Elements of relational practice addressed by the interventions

The authors utilised the core elements of relational practice described by Duffey and Somody (2011); Fletcher (1998); Hartrick (2008), Jordan (2010); Doane and Varcoe (2007) and Zou (2016) to answer the question of ‘What elements of relational practice did the interventions address?’ (Refer to Table 3).

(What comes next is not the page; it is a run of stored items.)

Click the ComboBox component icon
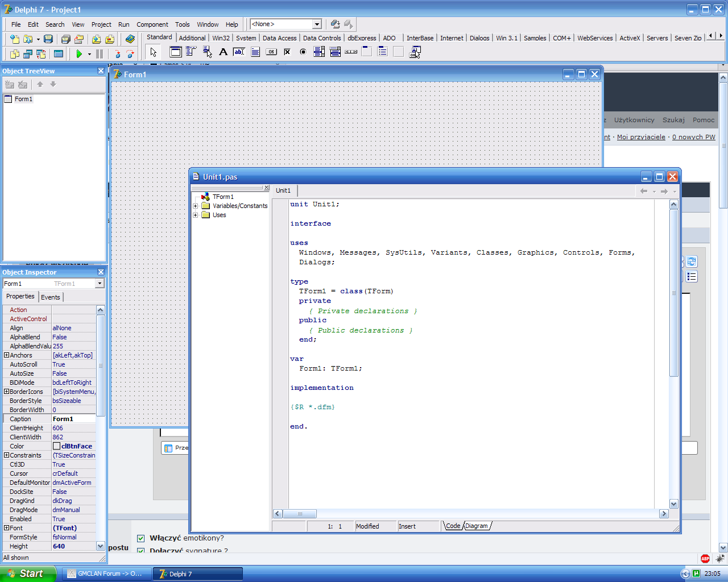Image resolution: width=728 pixels, height=582 pixels. pyautogui.click(x=335, y=52)
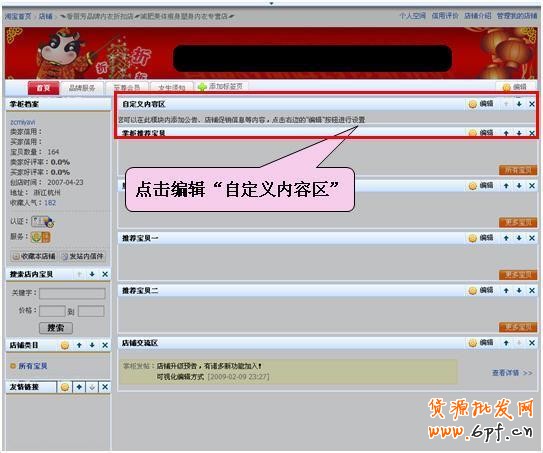Click 添加标签页 plus icon
543x453 pixels.
(x=202, y=87)
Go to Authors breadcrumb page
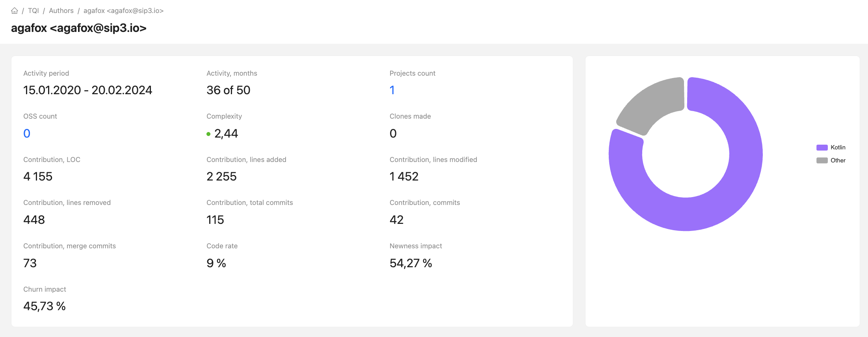This screenshot has width=868, height=337. pyautogui.click(x=61, y=11)
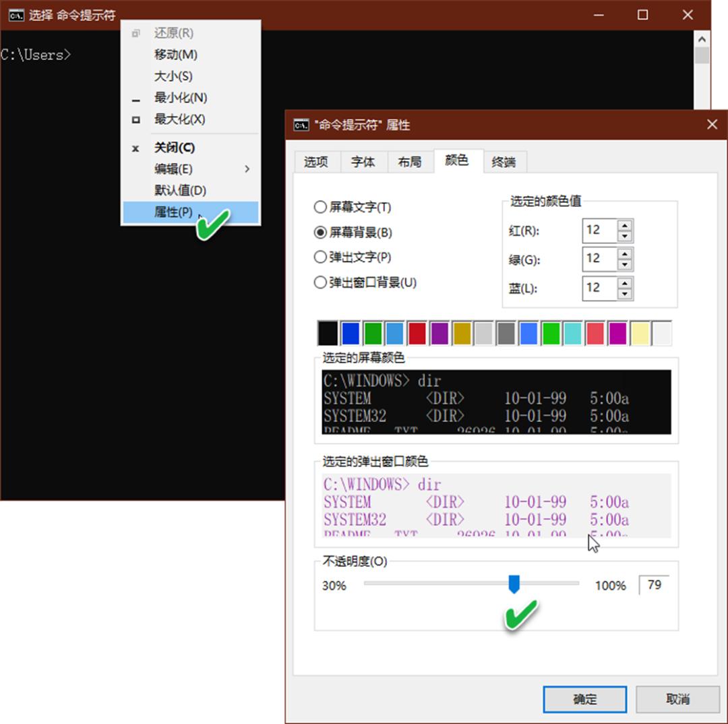Switch to the 字体 tab
This screenshot has width=728, height=724.
pos(363,162)
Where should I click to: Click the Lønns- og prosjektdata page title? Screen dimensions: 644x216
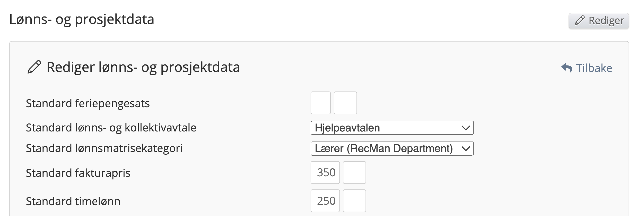82,19
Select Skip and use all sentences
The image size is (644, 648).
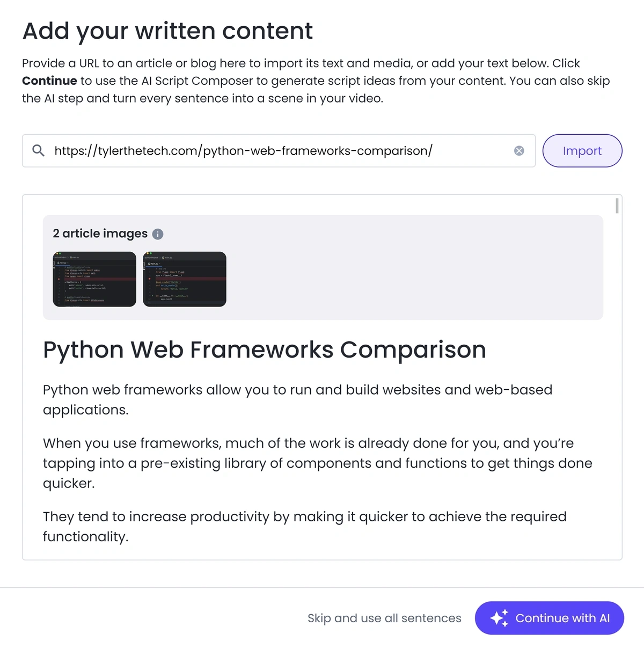384,618
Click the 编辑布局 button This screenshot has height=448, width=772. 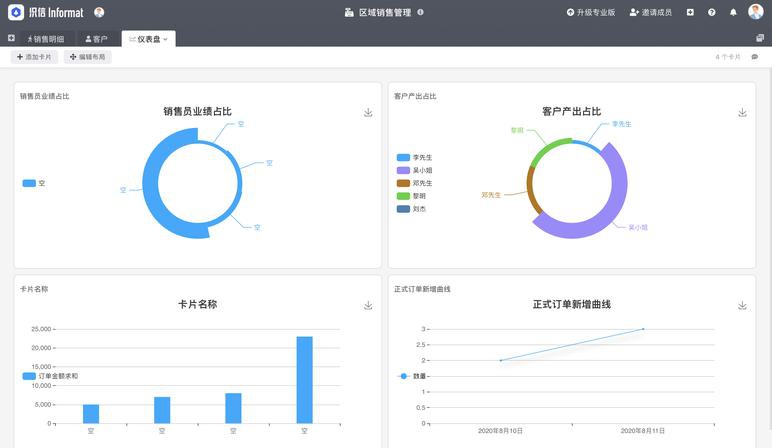[x=88, y=57]
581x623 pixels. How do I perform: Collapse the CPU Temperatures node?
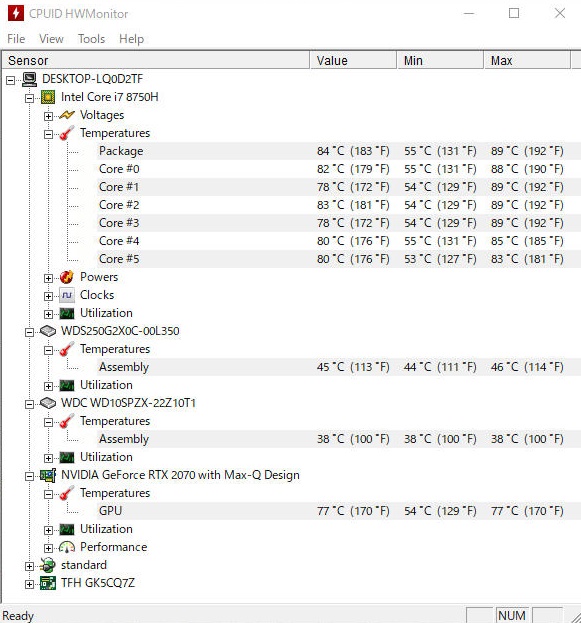pyautogui.click(x=48, y=134)
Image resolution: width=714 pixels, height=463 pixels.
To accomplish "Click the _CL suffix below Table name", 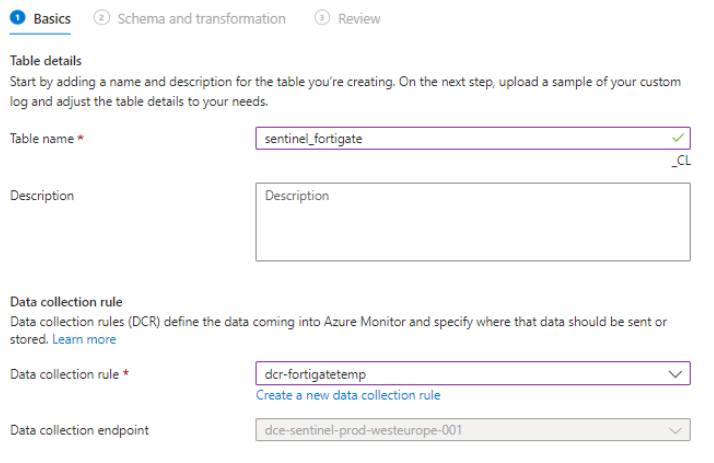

All eight studies focused on relational elements of, consciously preparing to collaborate and involve families through authentic connection and creating safe environments through actions of therapeutic communication & providing information. Comparatively, only two studies (Eggenberger & Sanders 2016; Svavarsdottir et al. 2015) addressed relational elements of empathetic understanding of families through self-reflection by the HCPs. The relational element of appreciating the factors that influenced experiences and relationships was evidenced in the intervention by Blackwell et al. (2017) and Chien et al. (2006). Finally, Chien et al. (2006) looked at the relational practice element of HCPs being attuned to families’ needs whilst honouring their cultural and social differences. Elements of relational practice (n = 8). HCPs, healthcare professionals.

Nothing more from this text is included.